[START Stored records]

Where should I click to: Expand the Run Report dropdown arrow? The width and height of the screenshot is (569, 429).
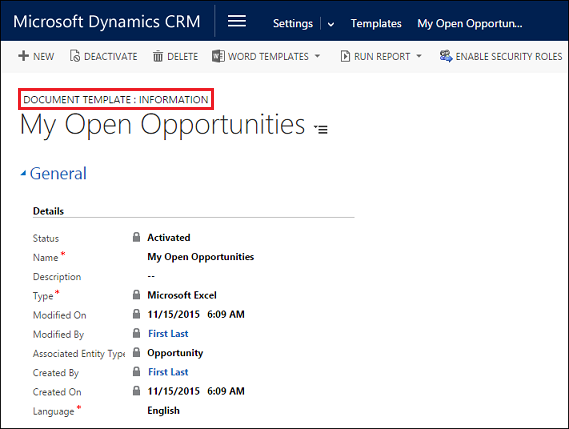pyautogui.click(x=419, y=56)
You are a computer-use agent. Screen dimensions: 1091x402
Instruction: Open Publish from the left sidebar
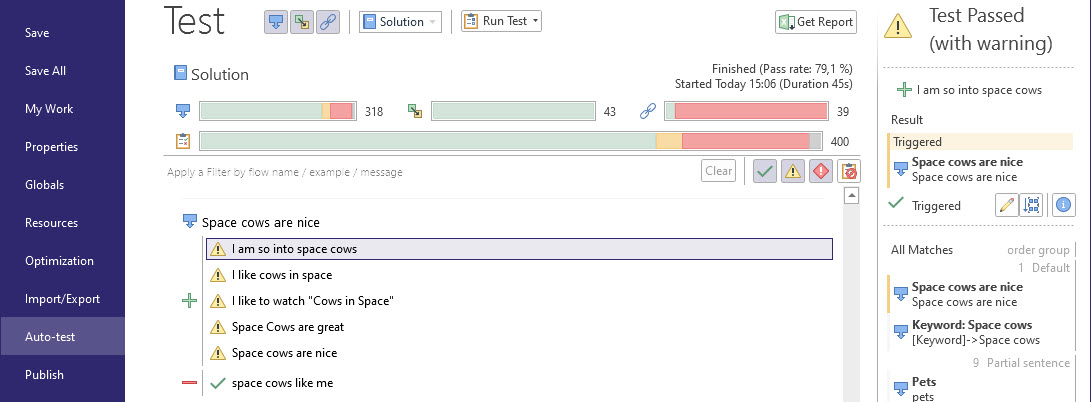[x=44, y=375]
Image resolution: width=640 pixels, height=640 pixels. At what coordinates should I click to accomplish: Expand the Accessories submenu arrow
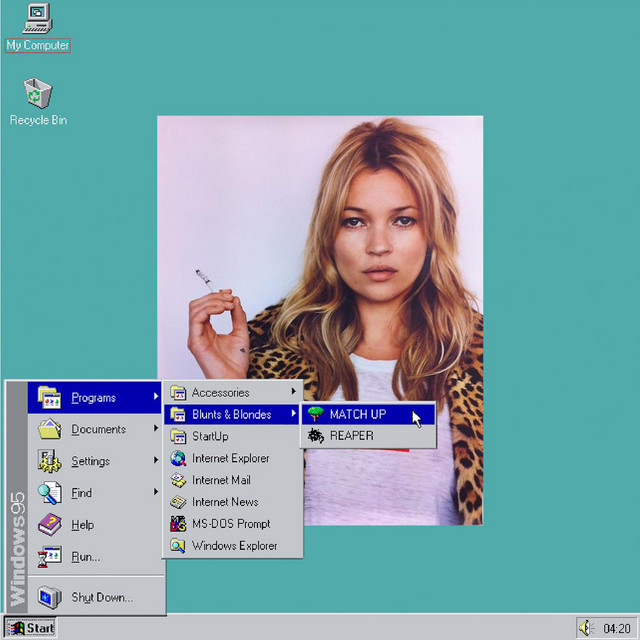pyautogui.click(x=293, y=391)
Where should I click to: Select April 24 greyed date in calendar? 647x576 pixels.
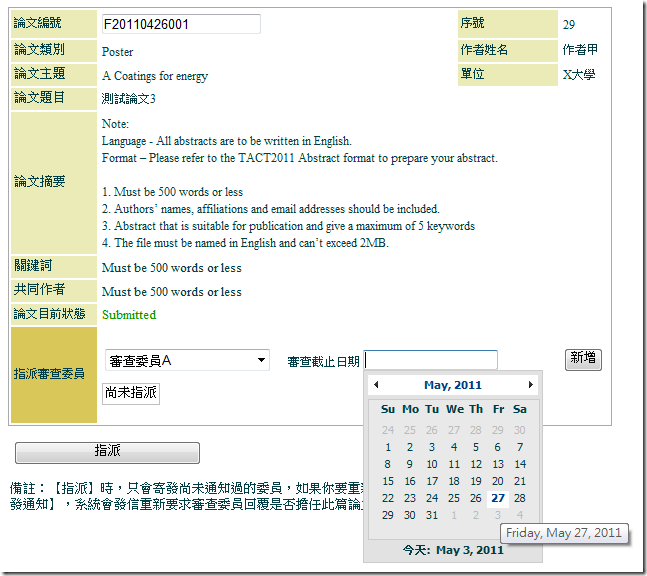click(388, 430)
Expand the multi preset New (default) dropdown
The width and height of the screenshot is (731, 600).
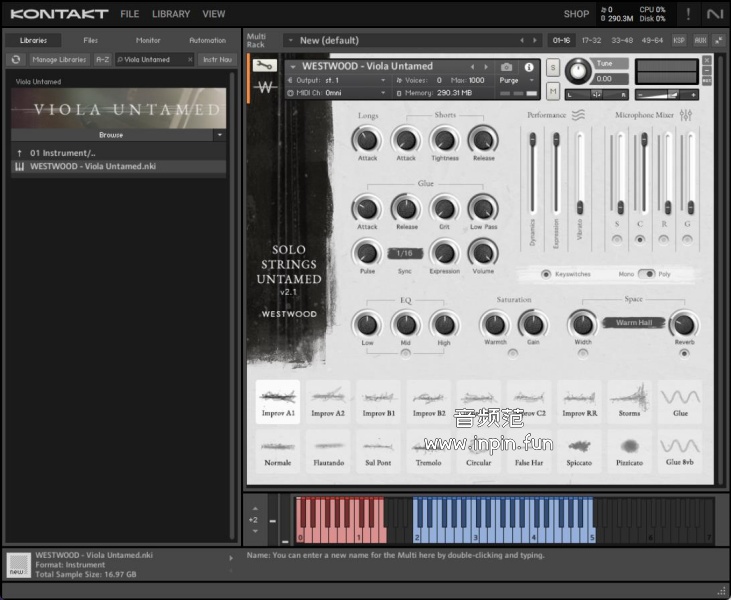(290, 40)
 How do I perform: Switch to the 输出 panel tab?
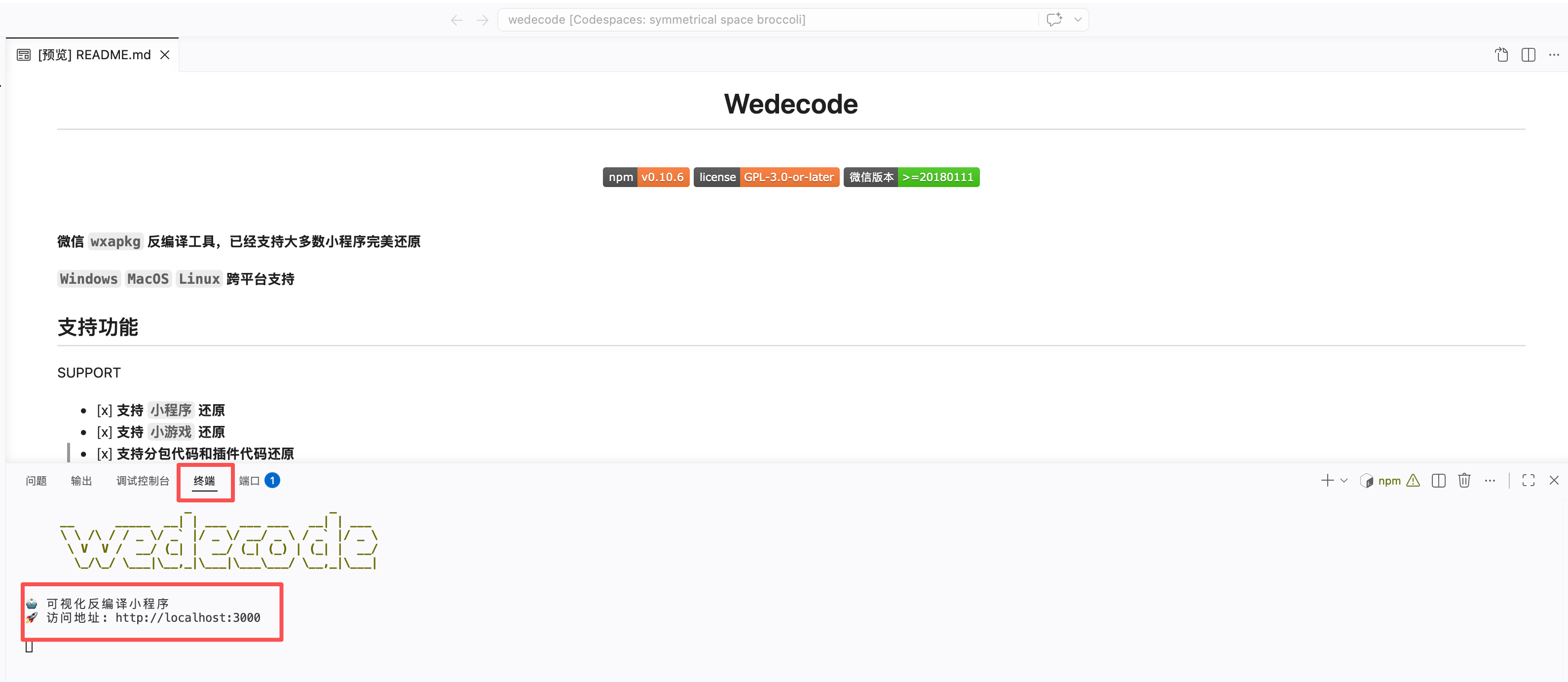click(81, 481)
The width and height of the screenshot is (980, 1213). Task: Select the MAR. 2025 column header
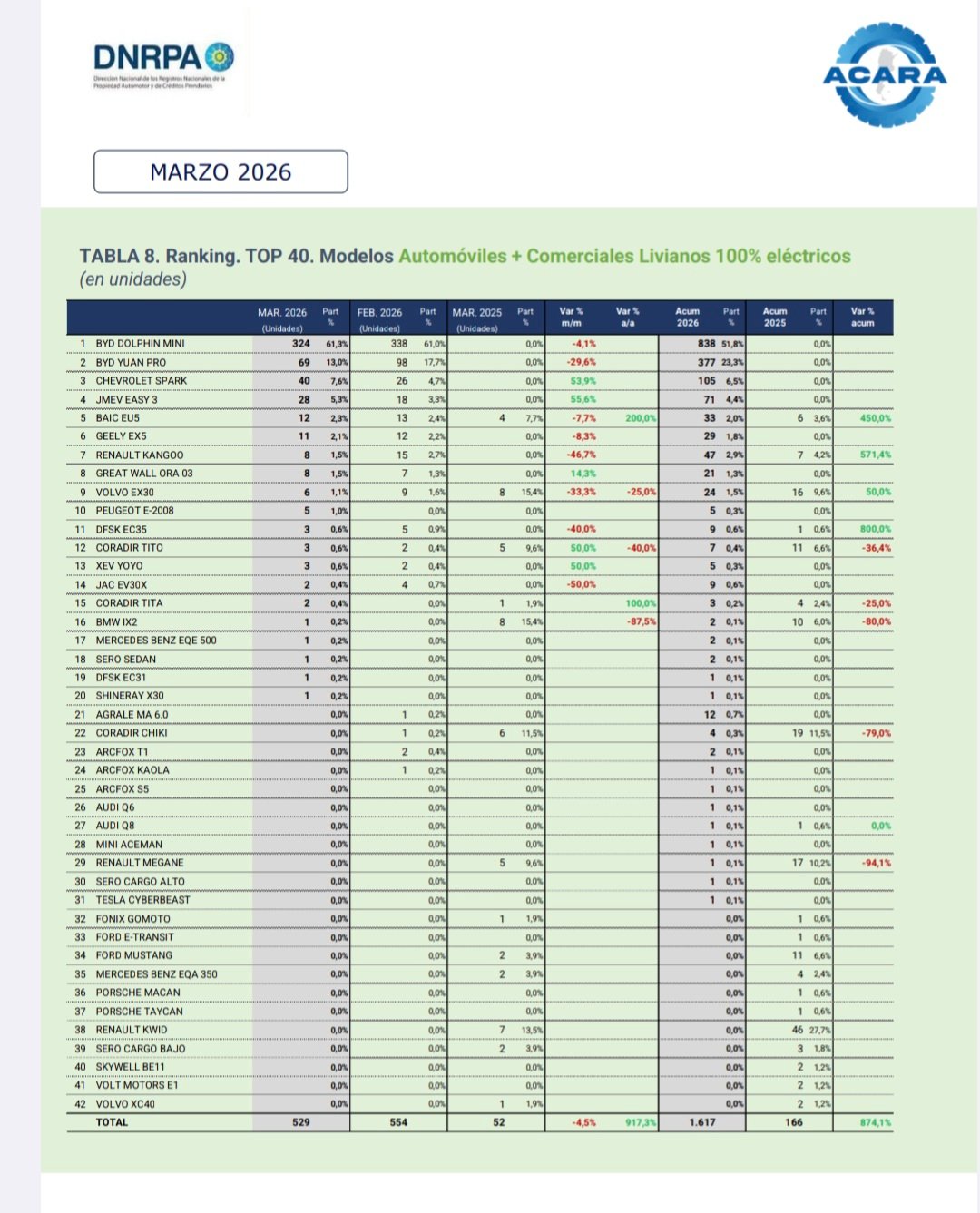click(477, 318)
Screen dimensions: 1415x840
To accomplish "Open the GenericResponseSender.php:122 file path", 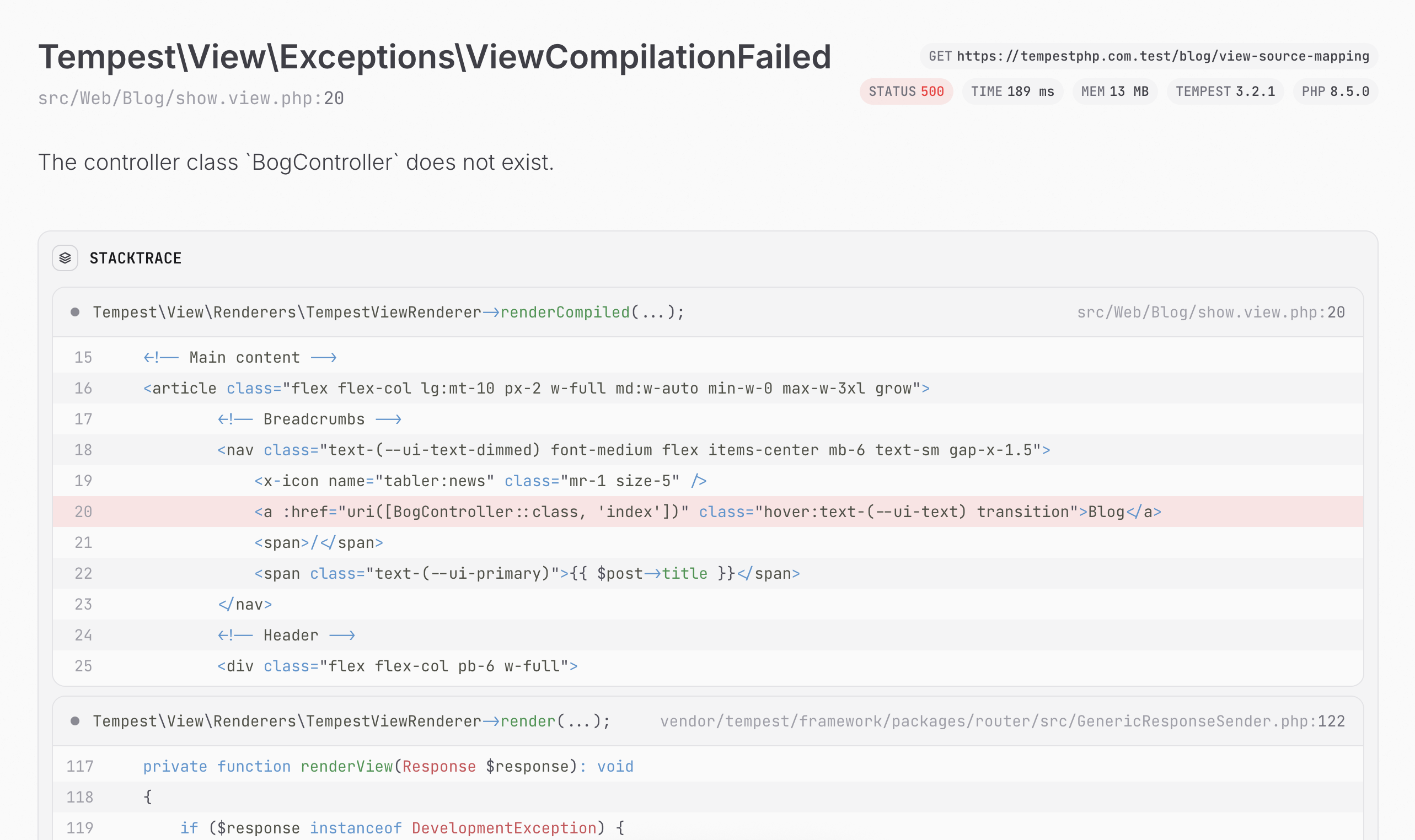I will point(1001,721).
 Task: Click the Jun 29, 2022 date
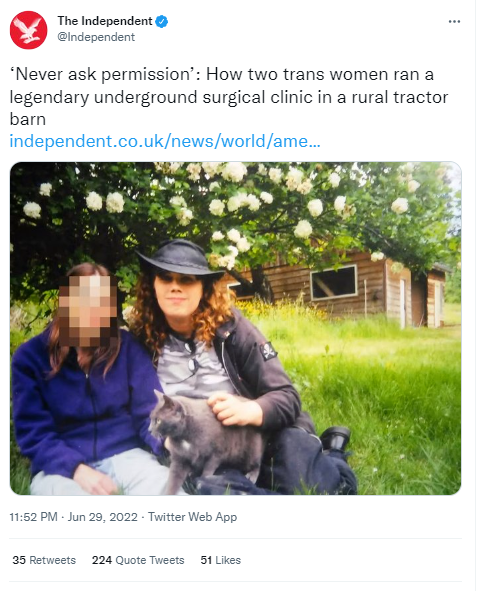103,517
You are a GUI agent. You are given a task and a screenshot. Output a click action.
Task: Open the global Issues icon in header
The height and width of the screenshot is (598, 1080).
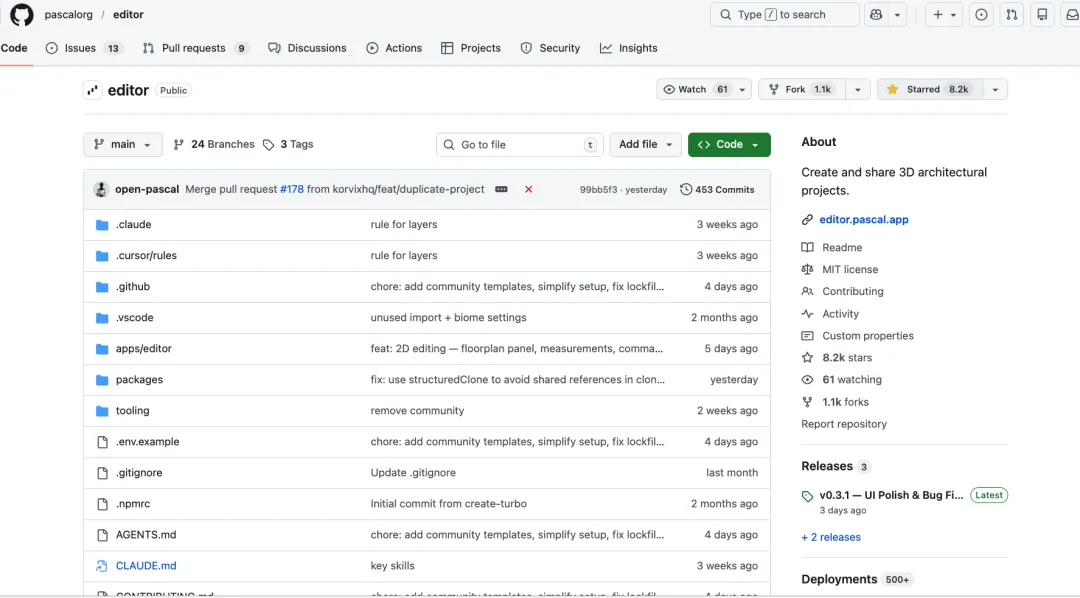pyautogui.click(x=981, y=15)
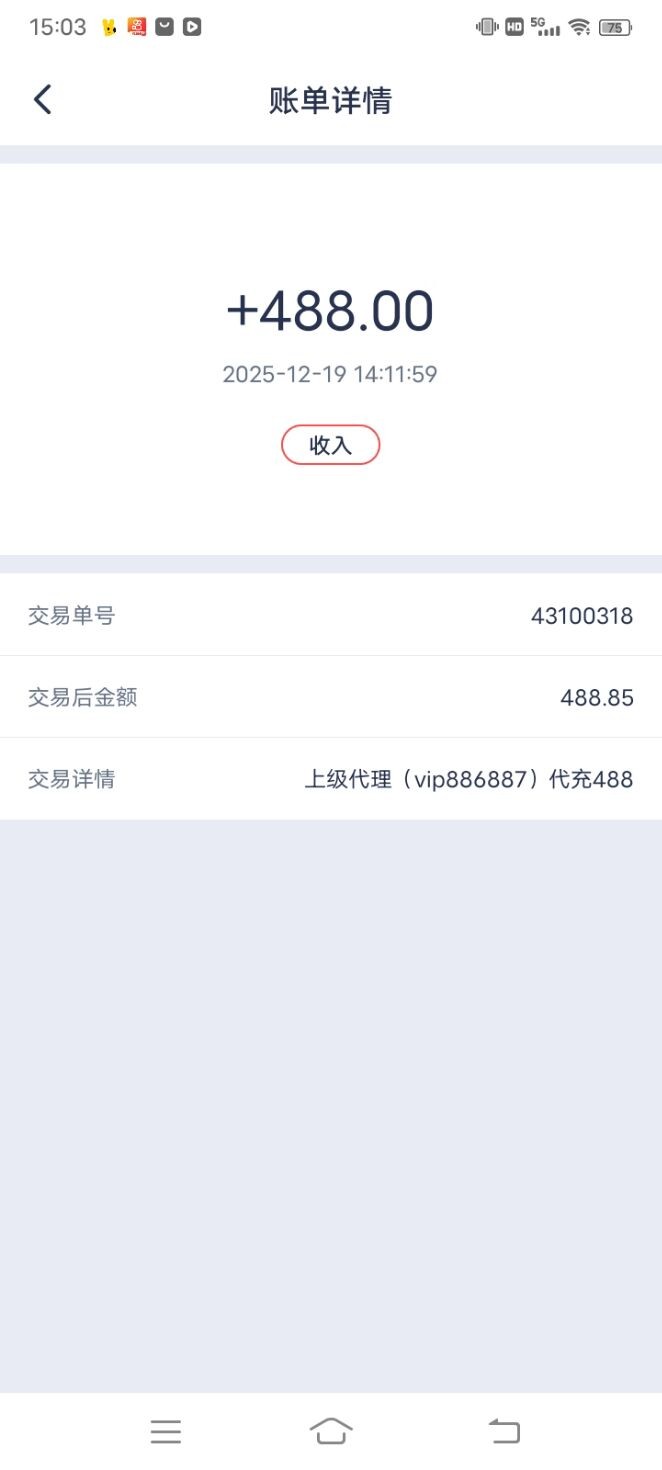The width and height of the screenshot is (662, 1470).
Task: Tap the yellow notification icon in status bar
Action: coord(110,27)
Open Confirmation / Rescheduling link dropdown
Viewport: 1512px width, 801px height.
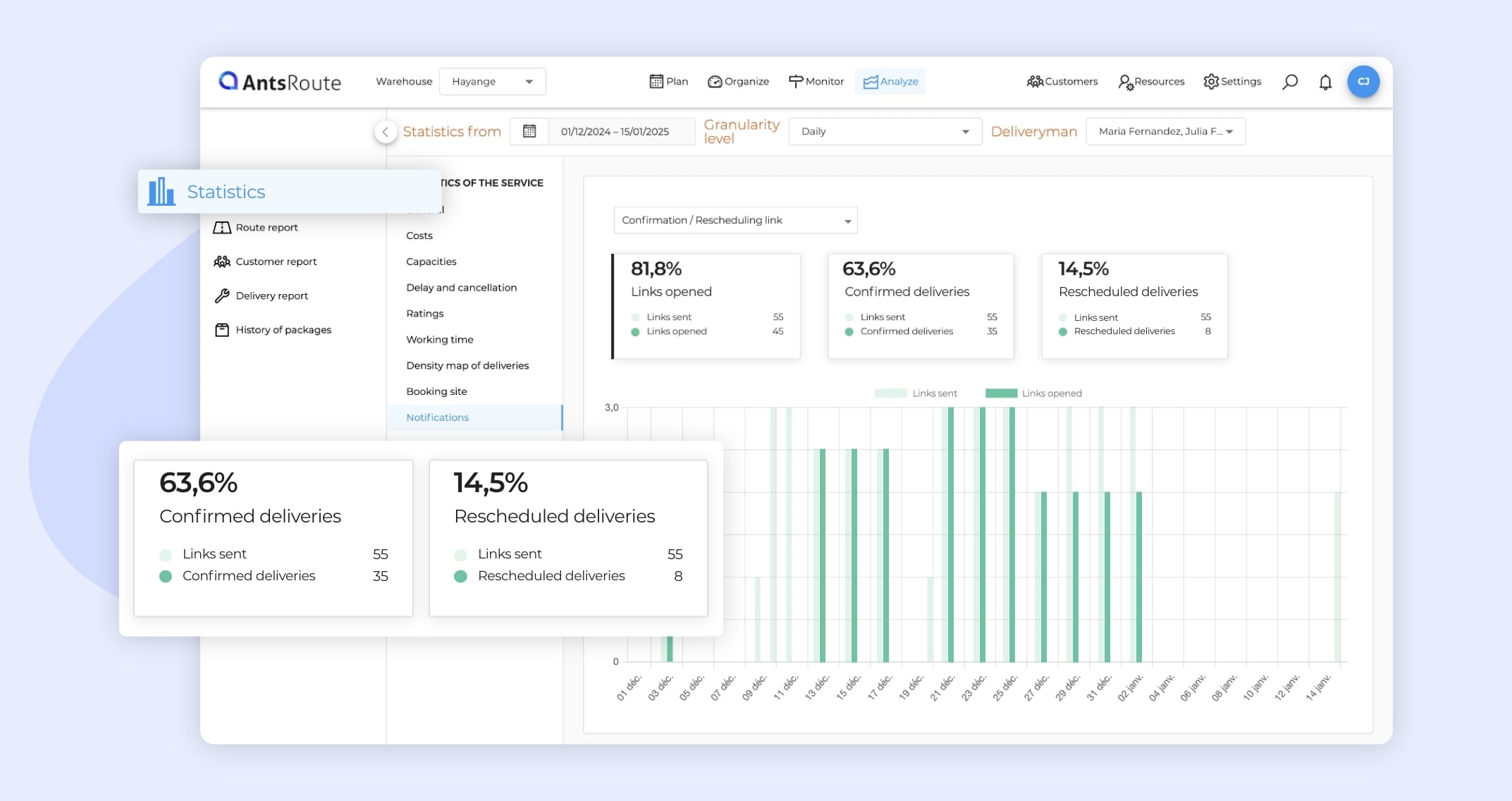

[END Stored records]

▸ Work instructions:
Rewrite the lines running from the line with "You are a computer-use" up to and including the line with "click(81, 481)", keeping the requests, and raise every click coordinate in the answers by 96. Leave the pictures out of your answer.

▸ Result:
You are a computer-use agent. Screen dimensions: 1091x402
Instruction: Open Publish from the left sidebar
[x=140, y=471]
Image resolution: width=640 pixels, height=640 pixels. At what coordinates should I click to accomplish: Expand the Accessories submenu arrow
pyautogui.click(x=389, y=487)
Where should I click to: Select April 24 greyed date in calendar? 647x576 pixels.
click(484, 526)
Expand the multi preset New (default) dropdown
The width and height of the screenshot is (731, 600).
(386, 136)
 How do I perform: Switch to the 输出 panel tab?
click(177, 577)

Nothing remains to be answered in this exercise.